Beyond supportive therapy, current treatment strategies work by promoting vasodilation (widening of blood vessels). These include:
- phosphodiesterase-5 (PDE5) inhibitors
- guanylate cyclase stimulators
- endothelin receptor antagonists (ERAs)
- prostacyclin therapies
Patients with moderate to severe disease are often treated with dual therapy consisting of an ERA and a PDE5 inhibitor or a guanylate cyclase stimulator. For patients who progress on dual therapy, a prostacyclin therapy may be added to maximize medical therapy prior to considering a lung transplant.
The PAH pipeline
In addition to sotatercept, other drugs in the late-stage pipeline to treat PAH include:
- Yutrepia (treprostinil, Liquidia Technologies) – prostacyclin agonist to improve exercise ability in adults with New York Heart Association functional class II-III symptoms. FDA review date: March 31, 2024
- Opsynvi (macitentan/tadalafil, Acetlion/Johnson & Johnson) – ERA/PDE5 inhibitor for the treatment of PAH in adults with WHO functional class II–III. FDA review date: March 30, 2024
The promise of sotatercept
Currently pending approval for the treatment of PAH, sotatercept has the potential to reverse the characteristic vascular remodeling that underlies PAH pathology. Current treatment options are unable to do this.

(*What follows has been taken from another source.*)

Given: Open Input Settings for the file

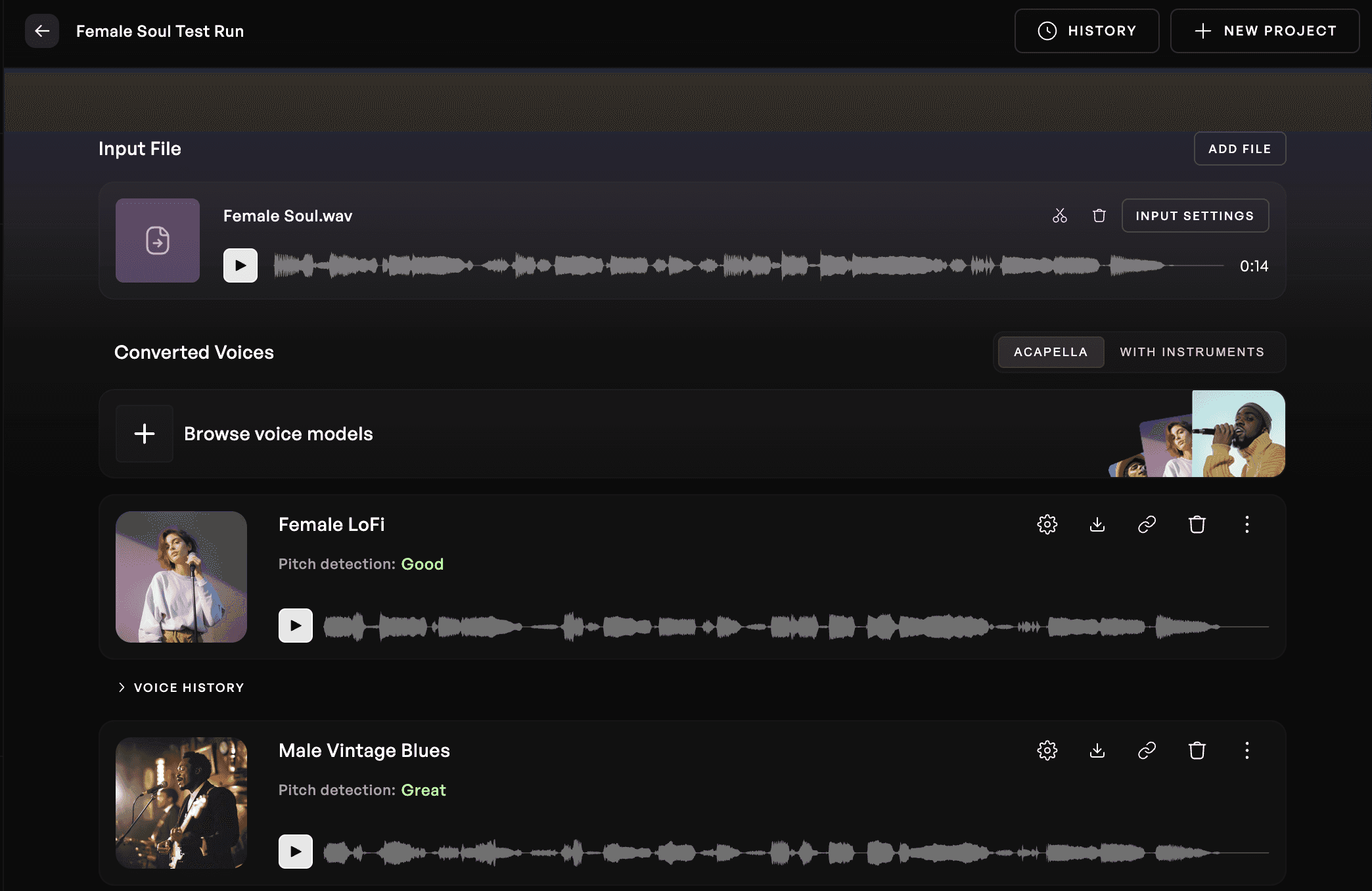Looking at the screenshot, I should click(1195, 216).
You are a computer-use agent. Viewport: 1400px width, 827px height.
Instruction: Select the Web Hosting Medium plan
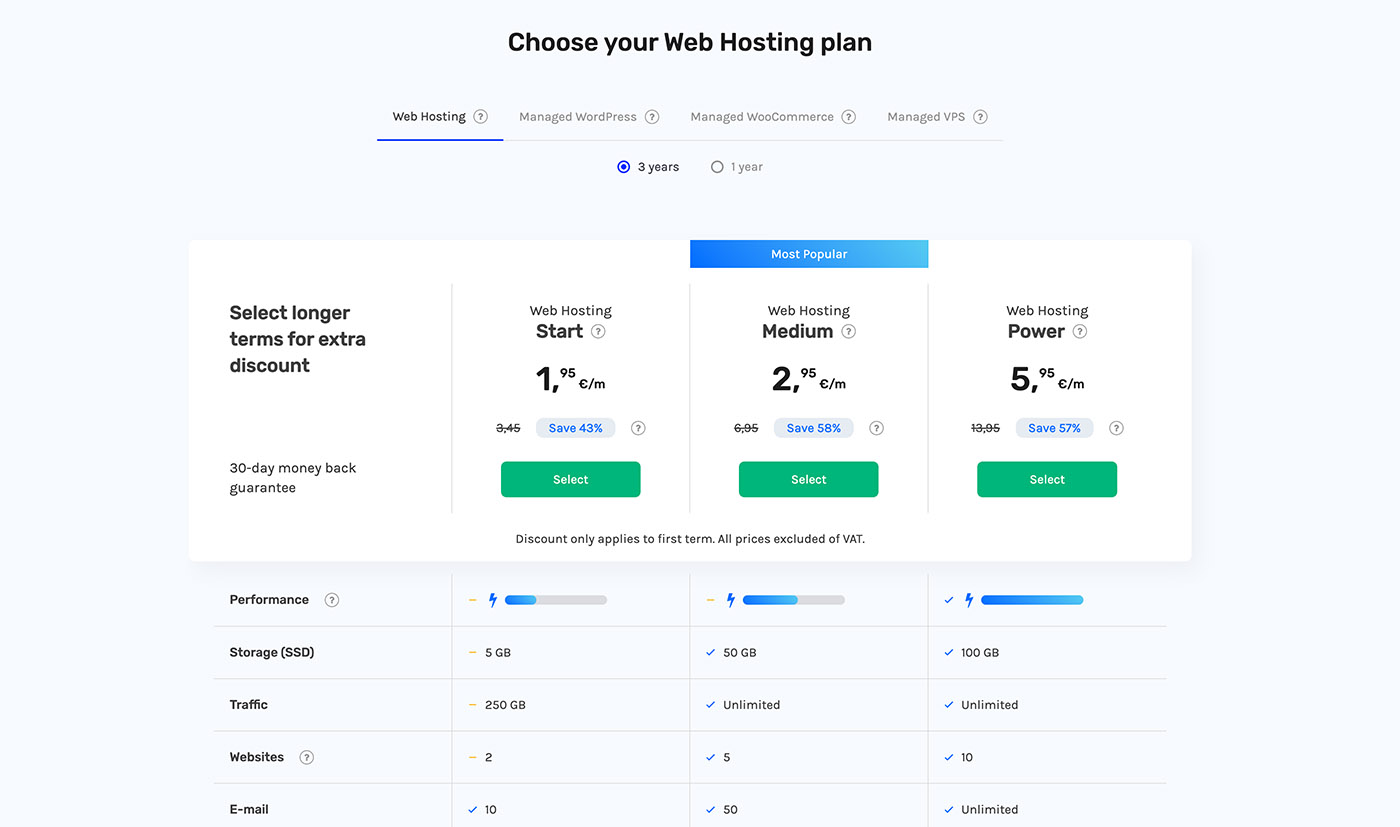[808, 480]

In a late-stage trial in patients with symptomatic WHO functional class II or III PAH, sotatercept significantly improved the six-minute walk distance from baseline at 24 weeks by nearly 41 meters versus placebo at week 24. Additionally, there was an 84 percent lower risk of death or nonfatal clinical worsening event. Most patients were already receiving triple therapy (60 percent) or double therapy (34.4 percent) at baseline.**
The cost of sotatercept is estimated at $25,000 to $30,000 per month. CVS Caremark has a range of solutions to help payors manage the costs of PAH treatment while ensuring that patients receive the right drug at the right time.
The anticipated FDA review date is March 2024. If approved, sotatercept would be the first non-vasodilator therapy for PAH and would provide a potentially disease-modifying add-on therapy for patients on standard background therapy.
Discover additional insights
1 Sikirica M, Iorga SR, Bancroft T, Potash J. The economic burden of pulmonary arterial hypertension (PAH) in the US on payers and patients. BMC Health Serv Res. 2014;14:676. Published 2014 Dec 24. doi:10.1186/s12913-014-0676-0
2 Highland KB, Hughes KE, Williams KJ, Kyei-Baffour B, Ferguson S. Ensuring appropriate access to pulmonary arterial hypertension therapy. Am J Manag Care. 2019;25:S119-S127
* This designation is intended to expedite the development and review of drugs that are intended to treat a serious condition and for which preliminary evidence indicates substantial improvement over available therapies.
** Adverse effects that occurred at rates greater than placebo included bleeding events (21.5 percent), telangiectasia (appearance of small blood vessels on the skin, 10.4 percent), and increased hemoglobin level (5.5 percent).